## Begin PASSAGE

# Greece or Hawaii? Sailing charter/ Scuba trip



## ltgoshen (Jan 5, 2009)

My wife and I am going to book a trip to Hawaii or Greece? Not sure? We want to charter a sail for a few days or or so and we want to scuba dive as well. We are getting our training for the dive this coming month. So it would need to be a conservative dive. 
Any suggestions?
Where have you been and do you have any photos?


----------



## chef2sail (Nov 27, 2007)

We have been to Hawaii 10 times. No sailboat chartering there really. We have been out on Sailboats there, diving and snorkleing and it is fantastic. Saling there requires huge knowledge and is not for the beginner as the trades blow very strong in the afternoon and if you are in the slots between the islands can be 35-40 knts easily.

I heard Greece is very nice. Contact Paulo ( PCP) he may be able to give you a line on stuff there as he lives in Portugal.

Hawaii is beautiful, easy to navigate, no passports, spectaular views and restaurants, fishing and snorkeling and diving. Horrible flight for less than 2 week stay if you are from the rights coast as we are IMHO

We love Hawaii and go back every 5 years a swe got married on th Makennna beach in Maui in front of the volcano Haleakala...thus the name of our boat.

## End PASSAGE
## Begin DATA EXTRACT

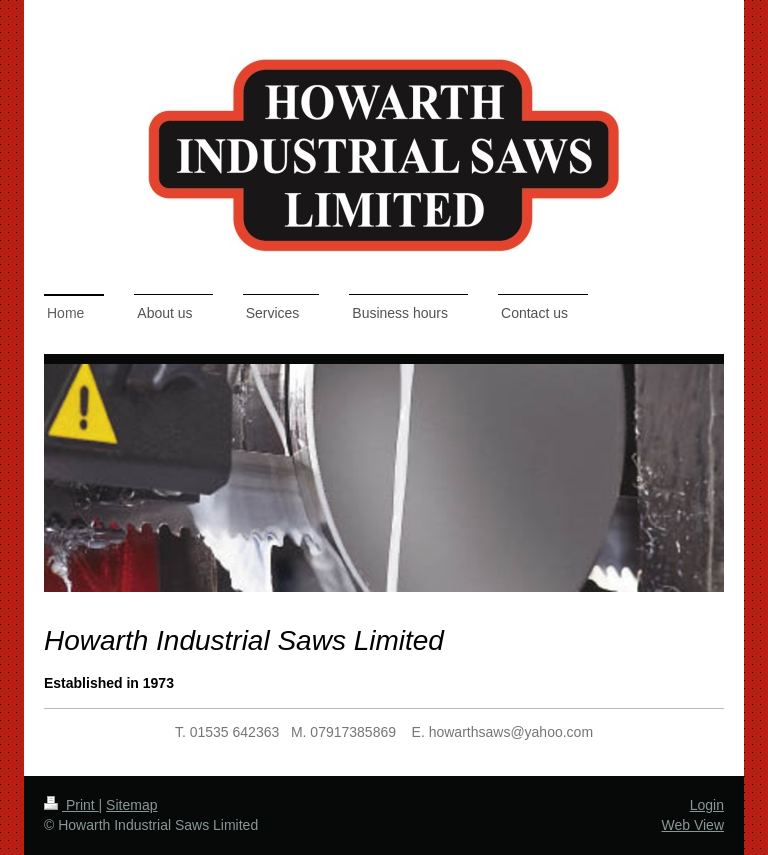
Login (707, 805)
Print (71, 805)
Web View (692, 825)
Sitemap (131, 805)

## End DATA EXTRACT

■ GOAL 1 ■
In the sailing thread, swap "Hawaii" for "Fiji" and write out the passage that begins at the words "My wife and" and stops after "(Nov 27, 2007)".
■ GOAL 2 ■
Extend the Greece-or-Hawaii sailing thread past its final sentence.
The data above has nothing to do with the Greece-or-Hawaii sailing thread.

■ OUTPUT 1 ■
My wife and I am going to book a trip to Fiji or Greece? Not sure? We want to charter a sail for a few days or or so and we want to scuba dive as well. We are getting our training for the dive this coming month. So it would need to be a conservative dive. 
Any suggestions?
Where have you been and do you have any photos?


----------



## chef2sail (Nov 27, 2007)

■ OUTPUT 2 ■
dave


----------



## ltgoshen (Jan 5, 2009)

chef2sail said:


> Saling there requires huge knowledge and is not for the beginner as the trades blow very strong in the afternoon and if you are in the slots between the islands can be 35-40 knts easily.
> 
> dave


I'm not ready for strong winds yet. That's for sure. I don't want a dangerous sail. Safety first. Its 5,800 miles to Athens and 4,400 to the big island. We'll only have 5 days plus 2 weekends. 9 days in all. We are both getting our dive cert's in February so we will dive regardless where we end up. We have the free miles racked up for the trip. My wife is going to find out today if they can be used over seas or juse in the US? First time to either place for us. We want to sail some there. So we can put a pin marker in our wall map of places that we have sailed.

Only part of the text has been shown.